1,963 reviews294k followers
September 5, 2016
Don't trust the fire, for it will burn you.
Don't trust the ice, for it will freeze you.
Don't trust the water, for it will drown you.
Don't trust the air, for it will choke you.
Don't trust the earth, for it will bury you.
Don't trust the trees, for they will rip you,
rend you, tear you, kill you dead.

I did not expect to enjoy this book so much.

How many YA fantasy novels have I read that are called something like "The Queen of ____" or "The ____ Queen"? Too many. Way too many. How many feature a throne that is up for grabs and both a male and female POV? Pretty much all of them. Somehow, though, The Queen of Blood takes a familiar concept and does something that - for me - was completely different.

For one thing, I absolutely loved the setting. Aratay is a place where everything, every village, every city, is built on giant tree branches. Unlike the usual Medieval-style fantasy novels, this one is entwined with nature. The forests of this land are alive with spirits that represent the elements (as seen above in the rhyme) and the spirits are inherently evil and violent towards humans. However, some women have the ability to summon and control the spirits, to varying degrees.
Below her, above her, and all around her was the academy. It was a circle of trees whose trunks had been fused together into a ring and whose bark had been smoothed and polished to gleam like marble, a hollow tower with rooms within the walls. Spiral stairs ran up the inner ring, edged with ornate vine-coated banisters that looked like lace. On each level, the stairs produced a platform that cut into the air and also recessed into an archway that led into the interior of the tree.

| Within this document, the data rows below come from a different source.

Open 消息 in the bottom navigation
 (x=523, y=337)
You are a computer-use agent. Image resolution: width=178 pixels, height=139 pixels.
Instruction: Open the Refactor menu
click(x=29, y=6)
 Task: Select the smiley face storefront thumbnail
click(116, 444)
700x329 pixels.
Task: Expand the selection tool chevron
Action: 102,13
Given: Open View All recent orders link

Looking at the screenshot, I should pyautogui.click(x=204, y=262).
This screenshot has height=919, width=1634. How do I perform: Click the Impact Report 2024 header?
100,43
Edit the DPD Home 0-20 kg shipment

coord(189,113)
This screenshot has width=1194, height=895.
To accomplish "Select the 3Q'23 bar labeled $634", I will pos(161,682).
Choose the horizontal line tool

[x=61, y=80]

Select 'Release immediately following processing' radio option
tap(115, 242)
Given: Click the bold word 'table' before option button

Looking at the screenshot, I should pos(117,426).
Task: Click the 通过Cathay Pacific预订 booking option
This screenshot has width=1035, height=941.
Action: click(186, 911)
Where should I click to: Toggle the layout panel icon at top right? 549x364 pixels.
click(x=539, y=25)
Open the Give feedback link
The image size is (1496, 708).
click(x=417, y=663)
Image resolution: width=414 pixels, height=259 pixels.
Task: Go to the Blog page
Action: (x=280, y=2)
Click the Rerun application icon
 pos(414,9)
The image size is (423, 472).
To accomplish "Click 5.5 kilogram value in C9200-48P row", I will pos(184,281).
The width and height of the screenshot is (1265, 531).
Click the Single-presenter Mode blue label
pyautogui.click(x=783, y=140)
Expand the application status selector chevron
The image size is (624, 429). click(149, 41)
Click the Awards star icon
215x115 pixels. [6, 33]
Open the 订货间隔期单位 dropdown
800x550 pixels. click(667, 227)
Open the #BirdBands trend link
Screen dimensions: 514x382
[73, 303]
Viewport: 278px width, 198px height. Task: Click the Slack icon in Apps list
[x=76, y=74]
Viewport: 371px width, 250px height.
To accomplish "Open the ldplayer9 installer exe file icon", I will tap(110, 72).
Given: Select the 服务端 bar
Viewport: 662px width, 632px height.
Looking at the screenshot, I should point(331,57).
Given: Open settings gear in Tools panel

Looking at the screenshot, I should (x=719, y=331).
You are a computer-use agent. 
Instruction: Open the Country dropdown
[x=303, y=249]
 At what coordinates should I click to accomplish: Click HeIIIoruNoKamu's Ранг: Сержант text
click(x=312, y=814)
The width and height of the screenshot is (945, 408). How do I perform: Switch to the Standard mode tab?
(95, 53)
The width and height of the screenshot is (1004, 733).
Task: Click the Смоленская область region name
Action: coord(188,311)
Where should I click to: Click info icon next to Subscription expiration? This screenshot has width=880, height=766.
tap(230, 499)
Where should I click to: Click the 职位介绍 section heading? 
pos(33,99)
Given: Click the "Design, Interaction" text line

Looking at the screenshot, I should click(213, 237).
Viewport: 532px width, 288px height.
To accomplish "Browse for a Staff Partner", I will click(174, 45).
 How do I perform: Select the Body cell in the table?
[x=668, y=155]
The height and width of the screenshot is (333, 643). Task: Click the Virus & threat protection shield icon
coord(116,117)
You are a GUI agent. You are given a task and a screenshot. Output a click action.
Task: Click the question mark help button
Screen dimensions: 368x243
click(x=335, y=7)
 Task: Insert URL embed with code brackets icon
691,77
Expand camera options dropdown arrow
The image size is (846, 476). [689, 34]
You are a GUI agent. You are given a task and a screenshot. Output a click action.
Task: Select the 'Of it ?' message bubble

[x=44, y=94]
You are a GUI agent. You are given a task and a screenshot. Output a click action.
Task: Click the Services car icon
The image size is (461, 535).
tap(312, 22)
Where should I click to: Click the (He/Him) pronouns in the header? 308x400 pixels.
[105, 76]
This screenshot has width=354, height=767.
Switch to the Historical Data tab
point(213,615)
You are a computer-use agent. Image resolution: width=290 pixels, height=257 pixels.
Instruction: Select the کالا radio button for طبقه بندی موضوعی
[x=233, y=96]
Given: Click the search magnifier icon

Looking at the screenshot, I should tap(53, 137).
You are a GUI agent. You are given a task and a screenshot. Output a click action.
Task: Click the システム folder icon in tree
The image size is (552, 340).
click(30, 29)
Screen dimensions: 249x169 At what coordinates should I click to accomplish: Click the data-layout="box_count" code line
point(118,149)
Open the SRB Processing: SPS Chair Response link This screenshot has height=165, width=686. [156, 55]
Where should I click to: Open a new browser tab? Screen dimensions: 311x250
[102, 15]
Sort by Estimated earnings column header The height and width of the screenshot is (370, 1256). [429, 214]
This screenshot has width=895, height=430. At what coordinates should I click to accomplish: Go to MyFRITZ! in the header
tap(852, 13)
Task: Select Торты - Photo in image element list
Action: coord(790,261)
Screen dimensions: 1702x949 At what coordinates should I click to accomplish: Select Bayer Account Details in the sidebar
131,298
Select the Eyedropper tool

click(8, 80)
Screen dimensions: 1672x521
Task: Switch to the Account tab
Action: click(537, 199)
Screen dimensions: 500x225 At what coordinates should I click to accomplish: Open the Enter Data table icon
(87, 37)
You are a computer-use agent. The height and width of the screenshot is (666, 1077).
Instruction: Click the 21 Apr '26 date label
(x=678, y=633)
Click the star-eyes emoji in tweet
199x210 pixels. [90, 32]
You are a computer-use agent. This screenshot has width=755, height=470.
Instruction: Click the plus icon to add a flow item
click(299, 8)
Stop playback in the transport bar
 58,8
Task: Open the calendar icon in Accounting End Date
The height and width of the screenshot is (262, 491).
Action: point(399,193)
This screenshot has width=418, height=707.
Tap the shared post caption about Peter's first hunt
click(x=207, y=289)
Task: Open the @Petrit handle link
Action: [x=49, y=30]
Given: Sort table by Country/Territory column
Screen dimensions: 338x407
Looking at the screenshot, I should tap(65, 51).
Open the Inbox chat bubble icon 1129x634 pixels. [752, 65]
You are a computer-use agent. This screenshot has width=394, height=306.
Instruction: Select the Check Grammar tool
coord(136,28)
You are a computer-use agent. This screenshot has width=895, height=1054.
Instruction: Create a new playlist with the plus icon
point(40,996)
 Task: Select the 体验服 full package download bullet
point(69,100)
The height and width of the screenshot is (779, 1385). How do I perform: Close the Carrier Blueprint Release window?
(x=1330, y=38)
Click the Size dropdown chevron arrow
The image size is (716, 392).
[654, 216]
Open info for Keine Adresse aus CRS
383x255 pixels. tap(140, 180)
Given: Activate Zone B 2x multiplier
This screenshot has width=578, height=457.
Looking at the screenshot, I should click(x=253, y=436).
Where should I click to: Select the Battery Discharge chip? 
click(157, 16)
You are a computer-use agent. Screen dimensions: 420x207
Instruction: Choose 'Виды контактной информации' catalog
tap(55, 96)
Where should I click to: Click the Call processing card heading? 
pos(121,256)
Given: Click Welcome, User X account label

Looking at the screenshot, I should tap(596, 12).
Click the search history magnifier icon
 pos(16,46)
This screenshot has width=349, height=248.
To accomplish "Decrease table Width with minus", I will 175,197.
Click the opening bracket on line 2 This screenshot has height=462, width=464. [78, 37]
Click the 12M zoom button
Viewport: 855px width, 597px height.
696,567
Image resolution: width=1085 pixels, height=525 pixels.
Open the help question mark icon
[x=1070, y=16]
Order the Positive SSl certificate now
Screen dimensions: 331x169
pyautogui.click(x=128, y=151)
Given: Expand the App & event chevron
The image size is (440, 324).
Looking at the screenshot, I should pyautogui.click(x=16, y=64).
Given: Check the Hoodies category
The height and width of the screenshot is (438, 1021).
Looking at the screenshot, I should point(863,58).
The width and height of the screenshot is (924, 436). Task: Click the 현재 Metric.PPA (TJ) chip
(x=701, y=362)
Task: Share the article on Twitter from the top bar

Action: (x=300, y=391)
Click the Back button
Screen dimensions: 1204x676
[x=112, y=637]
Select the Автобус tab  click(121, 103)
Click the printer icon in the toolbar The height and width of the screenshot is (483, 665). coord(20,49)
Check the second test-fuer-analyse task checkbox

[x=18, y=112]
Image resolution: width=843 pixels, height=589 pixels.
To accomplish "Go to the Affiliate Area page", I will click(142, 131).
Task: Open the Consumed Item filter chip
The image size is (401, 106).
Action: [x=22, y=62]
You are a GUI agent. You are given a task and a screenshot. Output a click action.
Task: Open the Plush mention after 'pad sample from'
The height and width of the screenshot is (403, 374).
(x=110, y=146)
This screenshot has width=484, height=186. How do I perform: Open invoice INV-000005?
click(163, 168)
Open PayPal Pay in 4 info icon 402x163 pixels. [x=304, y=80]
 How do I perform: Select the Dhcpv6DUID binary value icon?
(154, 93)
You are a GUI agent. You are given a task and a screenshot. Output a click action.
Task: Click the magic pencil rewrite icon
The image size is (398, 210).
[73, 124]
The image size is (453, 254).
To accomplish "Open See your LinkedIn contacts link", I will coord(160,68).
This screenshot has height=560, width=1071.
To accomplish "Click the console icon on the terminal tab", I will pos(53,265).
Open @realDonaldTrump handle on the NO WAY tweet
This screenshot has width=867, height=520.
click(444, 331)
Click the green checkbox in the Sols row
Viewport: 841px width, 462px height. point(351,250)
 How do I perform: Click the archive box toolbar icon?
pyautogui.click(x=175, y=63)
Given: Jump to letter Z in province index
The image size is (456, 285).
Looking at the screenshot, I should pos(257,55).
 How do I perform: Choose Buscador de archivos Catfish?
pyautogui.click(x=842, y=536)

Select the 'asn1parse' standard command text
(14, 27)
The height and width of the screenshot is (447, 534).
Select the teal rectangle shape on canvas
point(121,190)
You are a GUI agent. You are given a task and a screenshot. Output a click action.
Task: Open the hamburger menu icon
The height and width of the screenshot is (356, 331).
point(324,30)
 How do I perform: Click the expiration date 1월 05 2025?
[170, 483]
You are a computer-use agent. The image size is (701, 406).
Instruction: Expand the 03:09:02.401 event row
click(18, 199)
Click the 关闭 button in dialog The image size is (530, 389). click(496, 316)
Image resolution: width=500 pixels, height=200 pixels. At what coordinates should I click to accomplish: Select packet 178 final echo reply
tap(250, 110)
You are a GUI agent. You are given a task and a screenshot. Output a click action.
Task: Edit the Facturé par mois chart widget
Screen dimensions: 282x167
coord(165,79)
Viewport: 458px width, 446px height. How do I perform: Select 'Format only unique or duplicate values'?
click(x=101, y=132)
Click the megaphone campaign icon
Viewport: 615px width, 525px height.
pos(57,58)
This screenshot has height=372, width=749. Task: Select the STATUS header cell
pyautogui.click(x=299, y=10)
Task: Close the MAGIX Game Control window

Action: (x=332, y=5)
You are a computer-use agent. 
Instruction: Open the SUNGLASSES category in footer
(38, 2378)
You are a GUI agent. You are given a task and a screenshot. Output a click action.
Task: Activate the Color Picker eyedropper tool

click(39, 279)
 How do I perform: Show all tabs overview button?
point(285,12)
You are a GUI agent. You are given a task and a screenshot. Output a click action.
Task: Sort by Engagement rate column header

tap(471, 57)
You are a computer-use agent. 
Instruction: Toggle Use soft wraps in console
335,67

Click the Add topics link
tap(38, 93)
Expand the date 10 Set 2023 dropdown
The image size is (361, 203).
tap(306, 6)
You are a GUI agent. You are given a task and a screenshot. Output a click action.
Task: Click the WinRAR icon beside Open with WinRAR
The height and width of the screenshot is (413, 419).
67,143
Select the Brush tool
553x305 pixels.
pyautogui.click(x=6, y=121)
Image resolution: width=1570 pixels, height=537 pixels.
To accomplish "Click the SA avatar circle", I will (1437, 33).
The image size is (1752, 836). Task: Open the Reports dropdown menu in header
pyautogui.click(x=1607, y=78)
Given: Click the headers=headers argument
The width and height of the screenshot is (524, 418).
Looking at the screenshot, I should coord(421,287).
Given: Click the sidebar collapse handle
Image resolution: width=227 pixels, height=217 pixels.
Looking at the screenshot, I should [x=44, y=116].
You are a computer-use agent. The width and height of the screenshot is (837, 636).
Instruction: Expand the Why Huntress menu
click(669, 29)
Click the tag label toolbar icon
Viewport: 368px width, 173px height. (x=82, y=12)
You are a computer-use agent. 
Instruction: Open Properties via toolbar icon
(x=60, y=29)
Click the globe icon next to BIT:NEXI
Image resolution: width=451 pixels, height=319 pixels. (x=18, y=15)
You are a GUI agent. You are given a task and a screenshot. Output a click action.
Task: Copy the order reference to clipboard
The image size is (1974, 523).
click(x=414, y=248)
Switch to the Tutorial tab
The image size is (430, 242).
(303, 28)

This is pretty much how I picture this world:

In Aratay, the Queen controls all spirits and protects the citizens from their violence. Other women with the affinity are trained to be potential heirs to the throne so that Aratay is never left unprotected. However, as the story unfolds, it looks possible that the Queen may be losing control. The book starts with Daleina discovering her own ability when she saves her family from a spirit attack. The rest of her village perishes and she vows to become stronger and better so this tragedy will not happen again - therefore, she goes to the academy.

If this had been your average fantasy novel, there is no doubt that Daleina would have battled her way to the top, doing no wrong, being the best at everything, delivering empowering speeches and having a once-in-a-lifetime epic romance. Or three. But this is not that book.

Daleina is actually not the best. In fact, as potential heirs go, she's one of the worst. She gets through by using smarts and strategy instead of power and strength. Her attempts to control spirits often do not go as planned, but the underlying message seems to be that thoughtful consideration and hard work trump innate talent. And I kind of like that. She's not special, she just works really hard.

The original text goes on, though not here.